Frequently Asked Questions.
Some of the most common estate planning questions are addressed below. Please note, however, that this information should not be considered legal advice. Every situation is different, so it's important to consult a qualified attorney to ensure you're getting the right answers.
WHAT IS ESTATE PLANNING?
Estate planning is a broad term that encompasses a wide variety of client objectives. Some of these include:
- Providing for and protecting current and future generations of family members or loved ones
- Transferring property and wealth in a structured and efficient way, either during life or at death
- Transitioning ownership or management of, or activity in, businesses and investments
- Minimizing income and wealth transfer taxes
- Ensuring that preferences related to health and medical care are honored
- Protecting persons in lifestyle contexts (e.g., marriage, cohabitation, or divorce)
- Protecting persons in a financial context (e.g., asset protection)
WHO should have an estate plan?
When many people hear the term "estate," they think of stately manor houses or large tracts of land. However, under Florida law, an estate is simply the property a person owns. This includes both real property, such as land and buildings, and personal property, such as vehicles, household furnishings, or jewelry. Since virtually everyone owns some property, everyone has an estate and therefore everyone - not just the wealthy - should have an estate plan.
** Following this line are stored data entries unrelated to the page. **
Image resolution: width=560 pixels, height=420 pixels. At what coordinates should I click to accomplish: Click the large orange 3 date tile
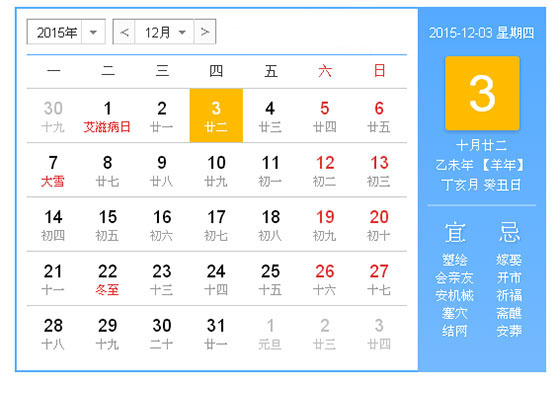pyautogui.click(x=482, y=93)
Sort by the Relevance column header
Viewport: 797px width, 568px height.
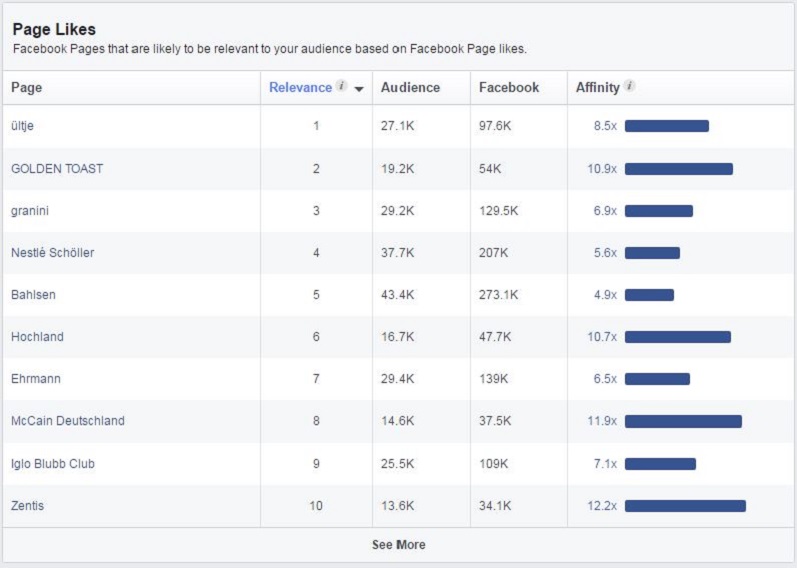(x=300, y=87)
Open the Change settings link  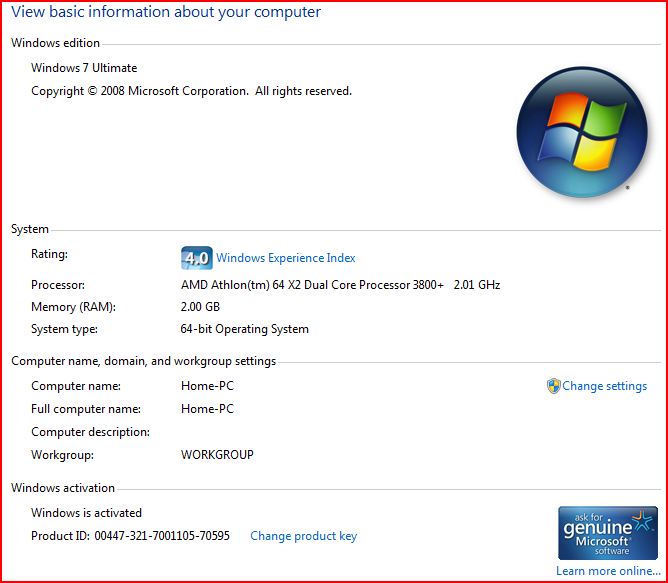pos(604,386)
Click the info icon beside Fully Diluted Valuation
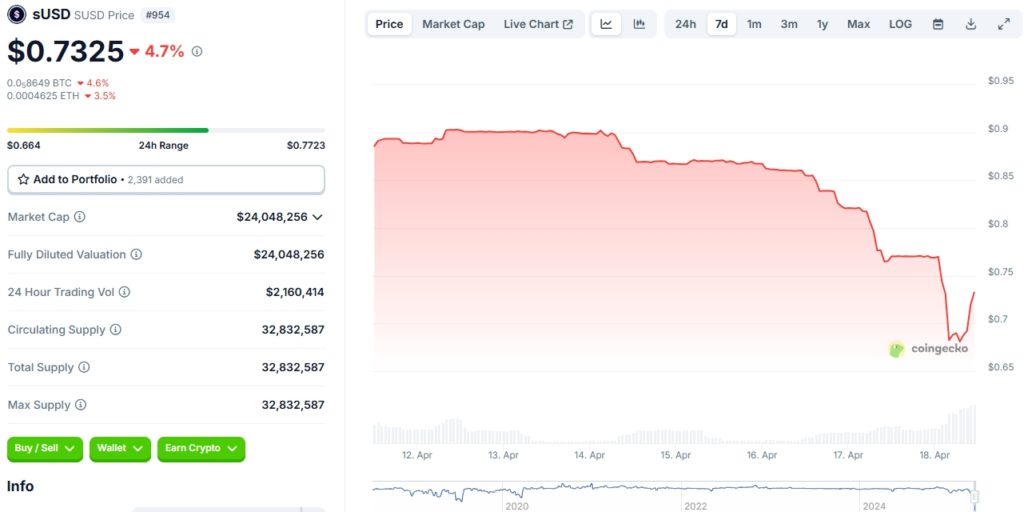The height and width of the screenshot is (512, 1024). (x=136, y=255)
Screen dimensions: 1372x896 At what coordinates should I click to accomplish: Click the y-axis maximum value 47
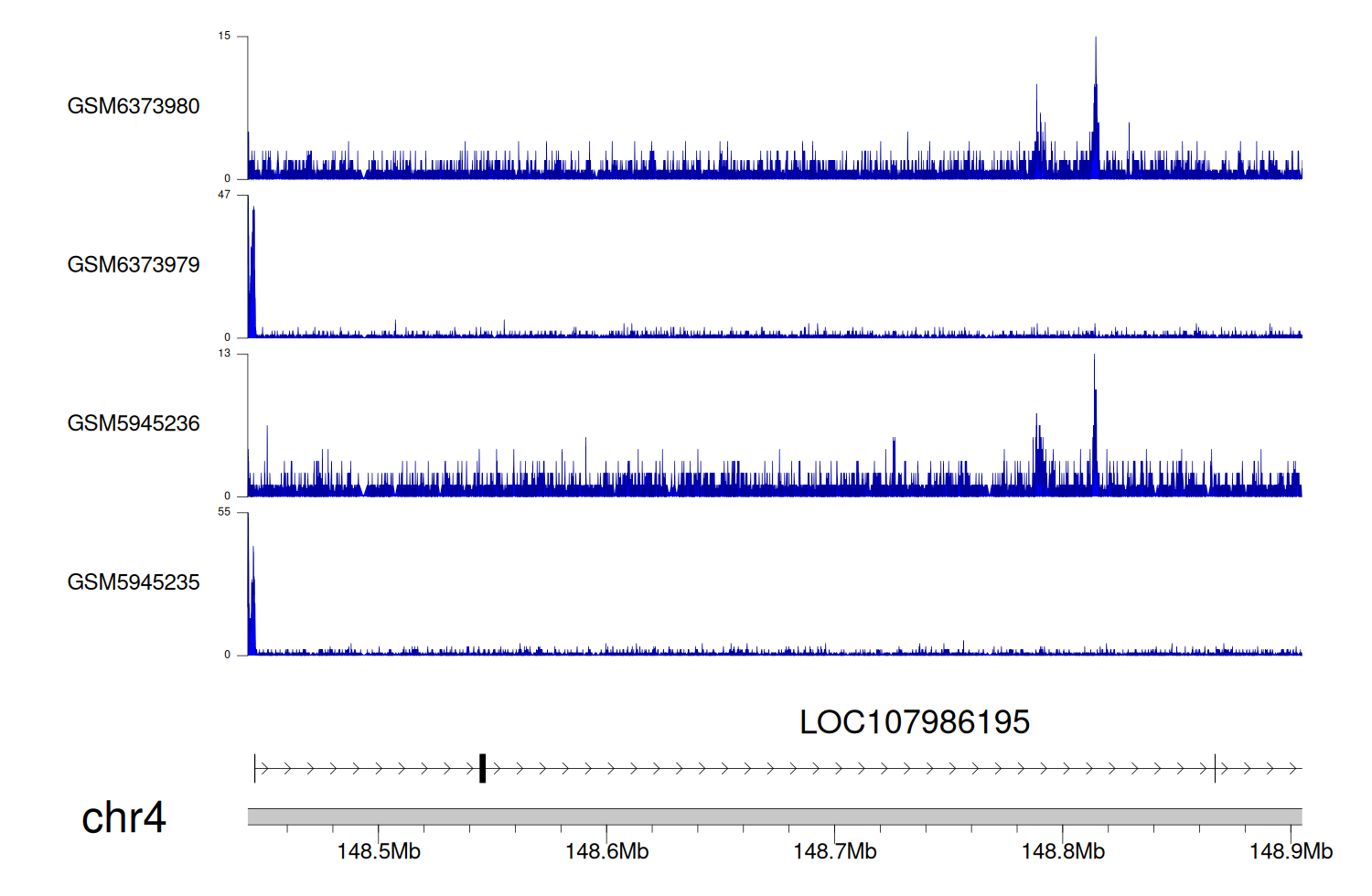(224, 195)
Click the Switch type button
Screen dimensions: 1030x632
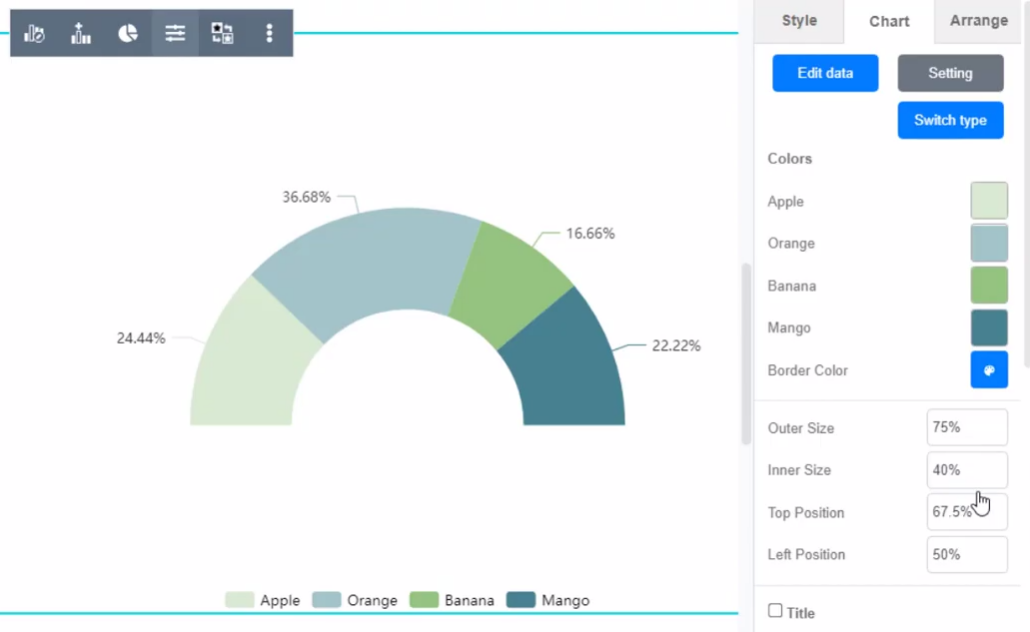[950, 120]
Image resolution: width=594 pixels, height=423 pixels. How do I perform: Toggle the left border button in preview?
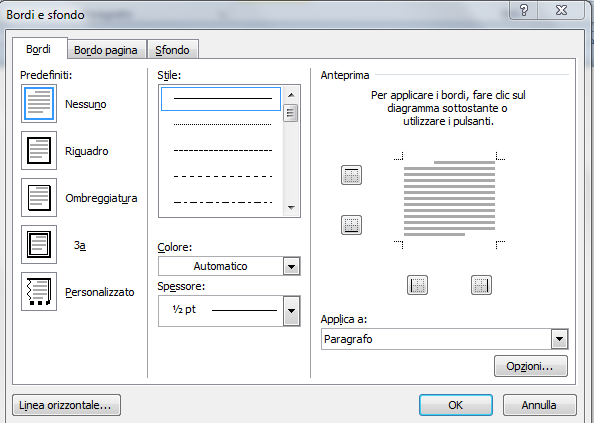[x=417, y=285]
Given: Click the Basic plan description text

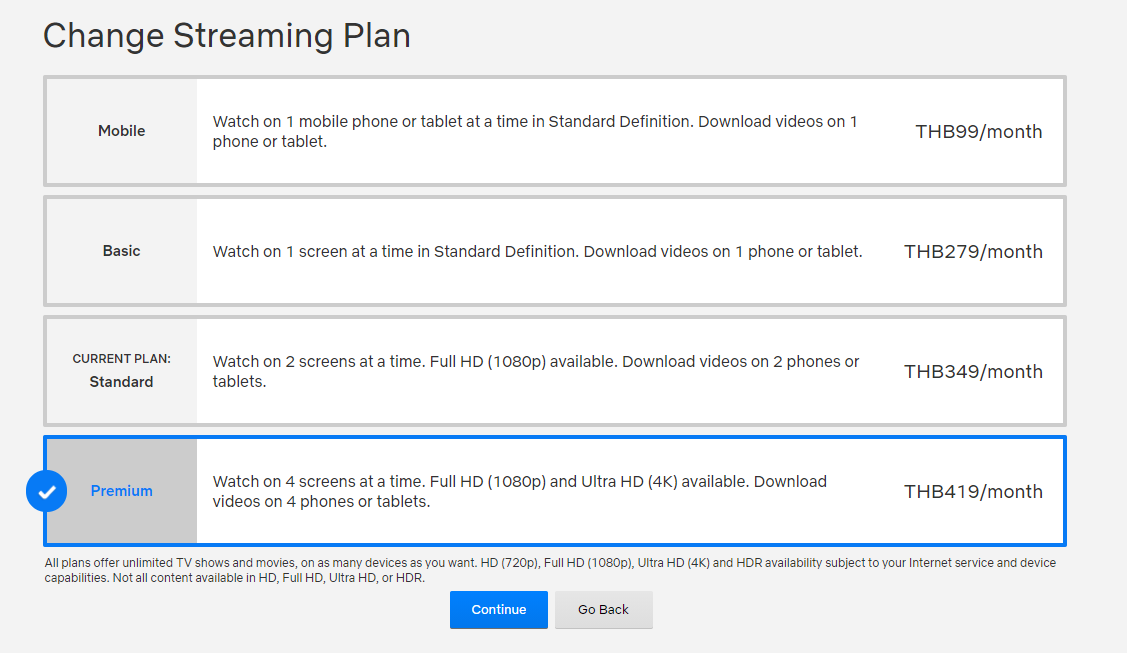Looking at the screenshot, I should point(537,251).
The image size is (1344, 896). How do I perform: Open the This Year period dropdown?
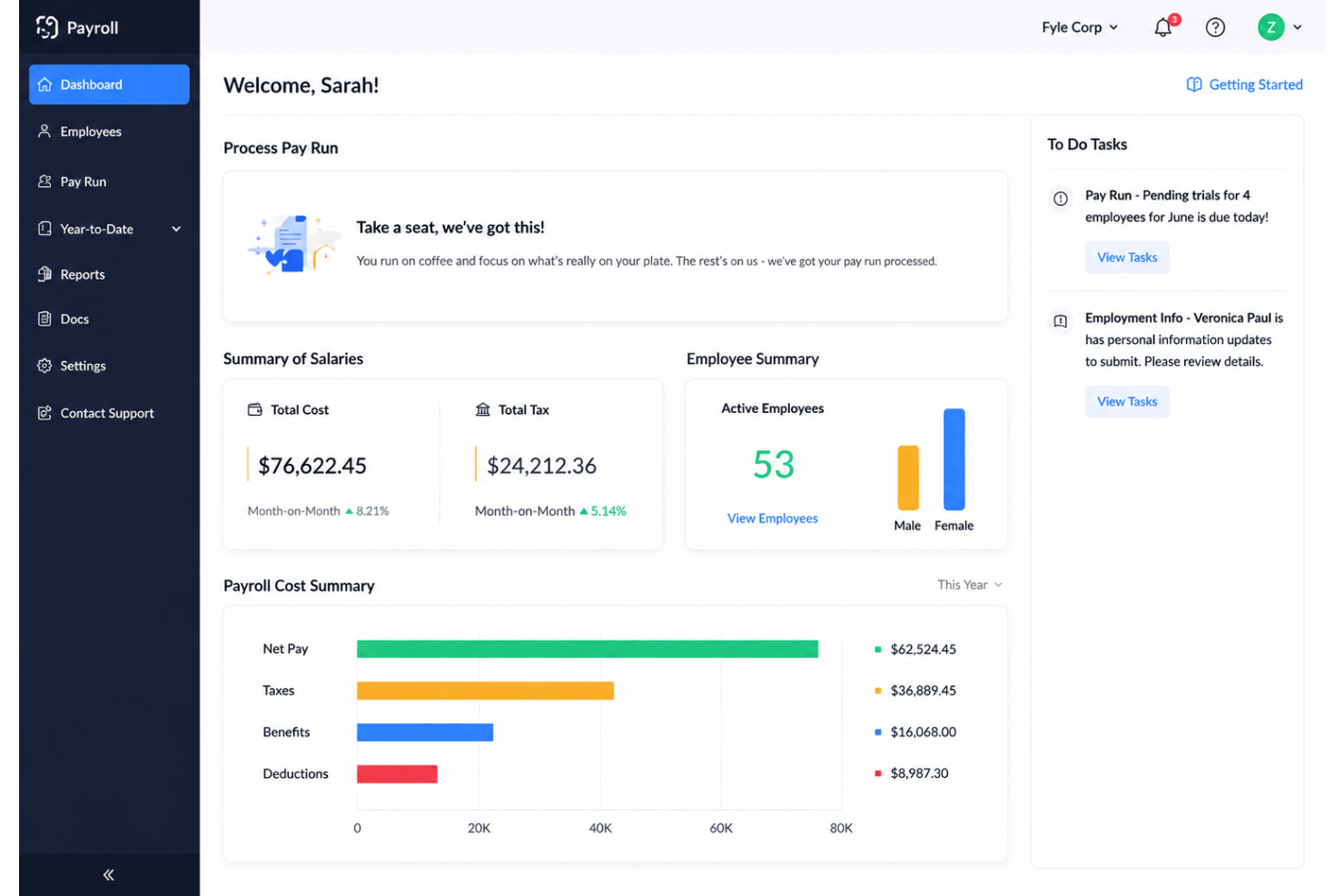(x=970, y=585)
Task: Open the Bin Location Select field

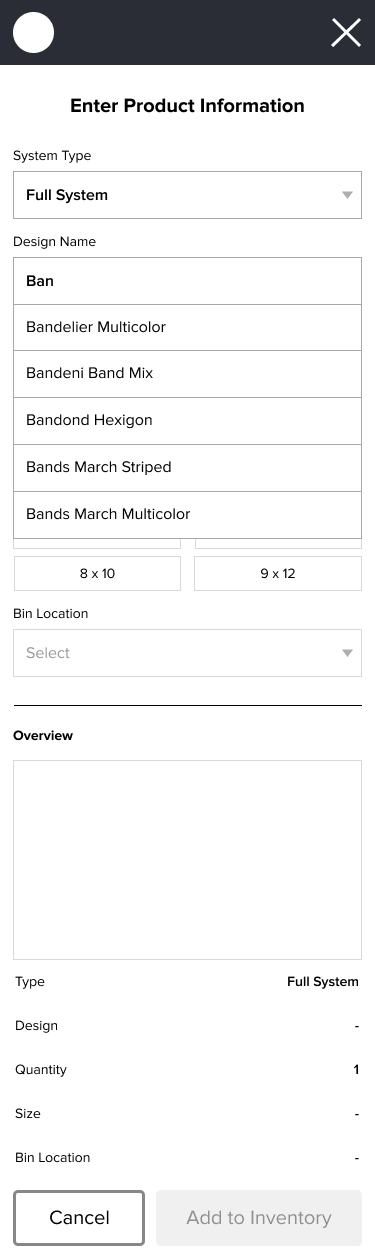Action: click(187, 653)
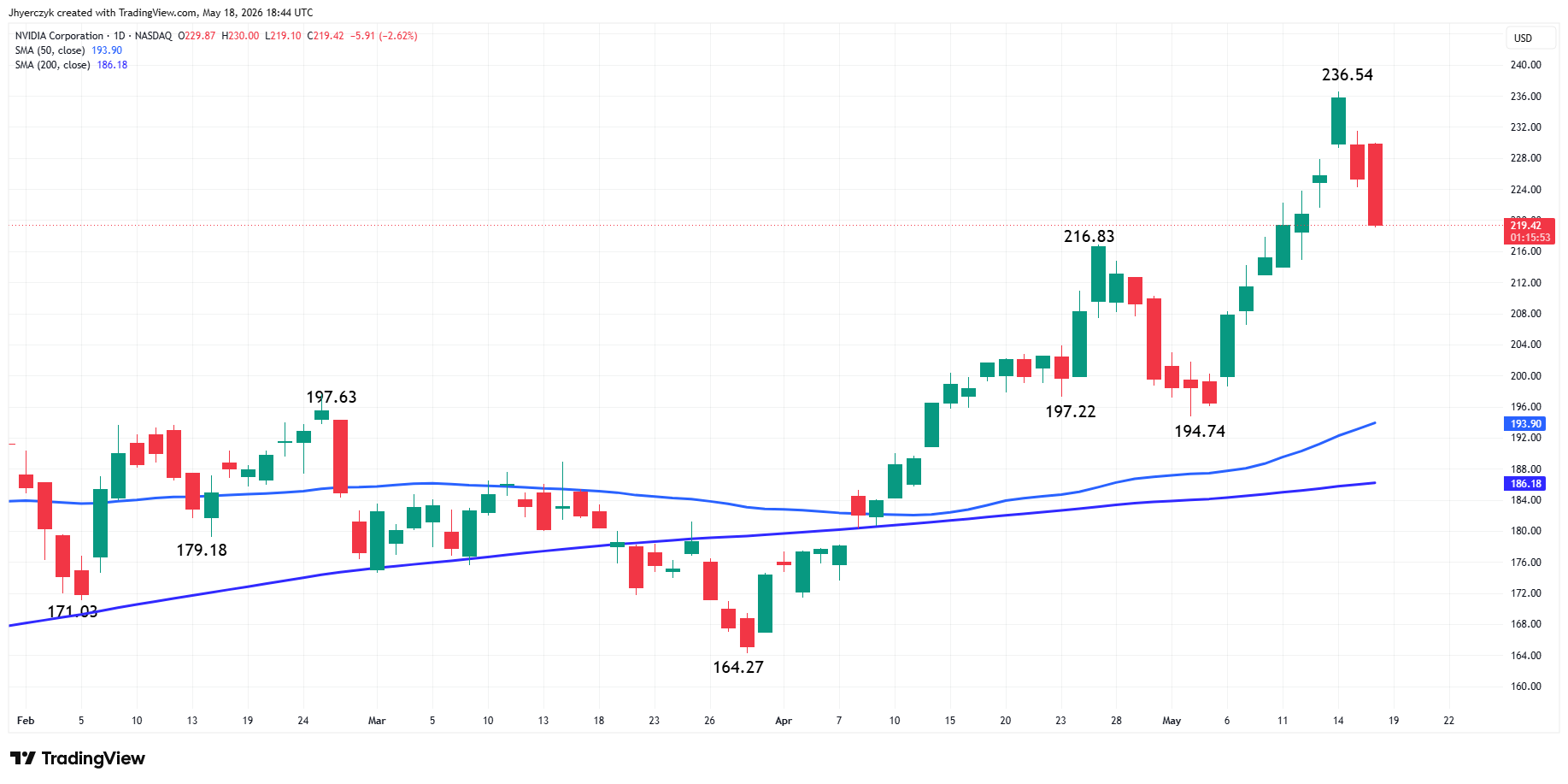Click the Mar label on time axis
This screenshot has height=784, width=1568.
point(377,721)
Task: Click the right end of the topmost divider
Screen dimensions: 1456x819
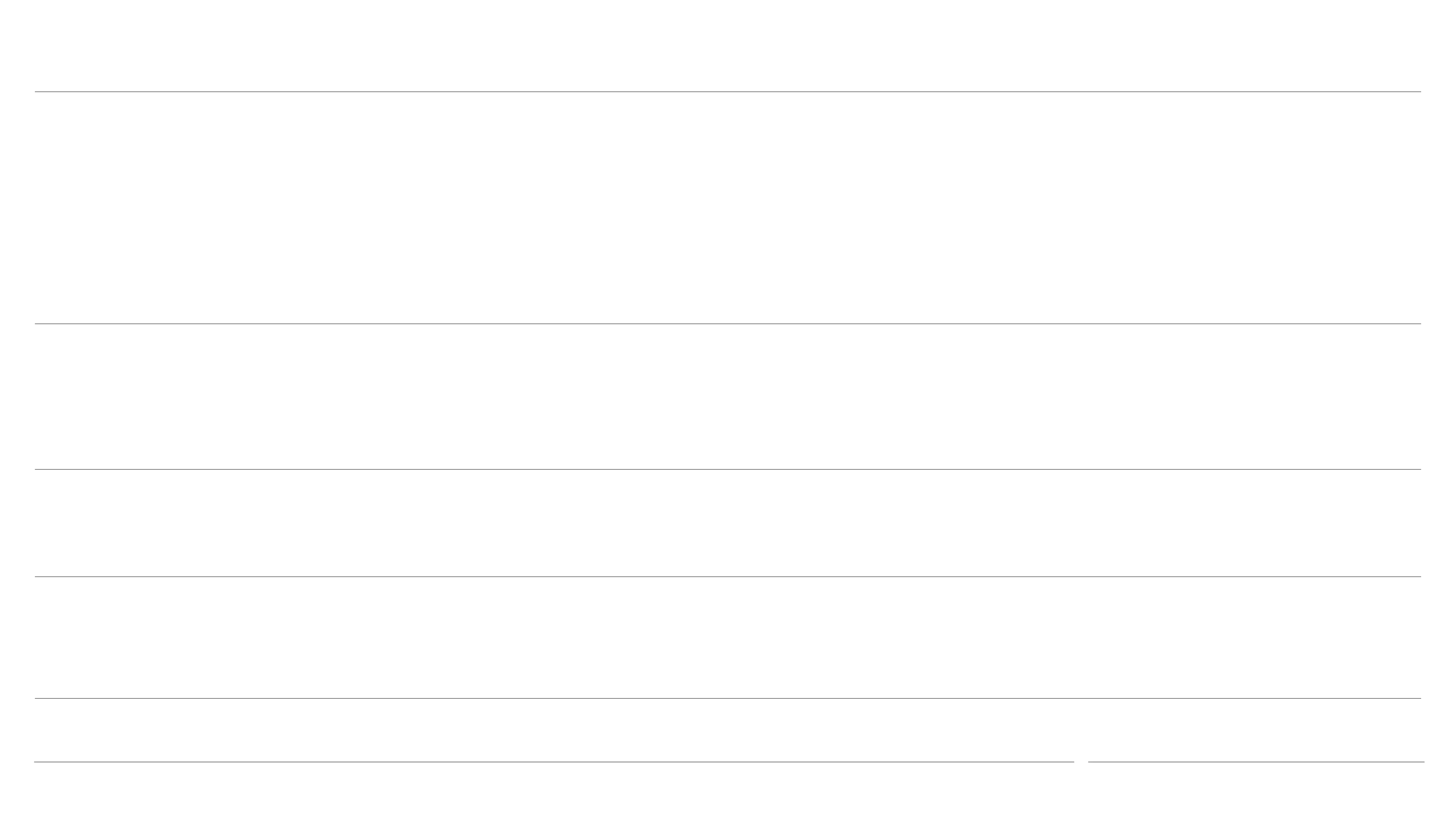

What most people don't realize is that they already have one. In Florida, the property belonging to persons who die intestate - that is, without a valid will - passes to their heirs in a manner defined by the state legislature. The real question is, does the state's default plan for inheritance reflect what you really want to happen? The only way to be sure is to create your own estate plan.
What most people don't realize is that they already have one. In Florida, the property belonging to persons who die intestate - that is, without a valid will - passes to their heirs in a manner defined by the state legislature. The real question is, does the state's default plan for inheritance reflect what you really want to happen? The only way to be sure is to create your own estate plan.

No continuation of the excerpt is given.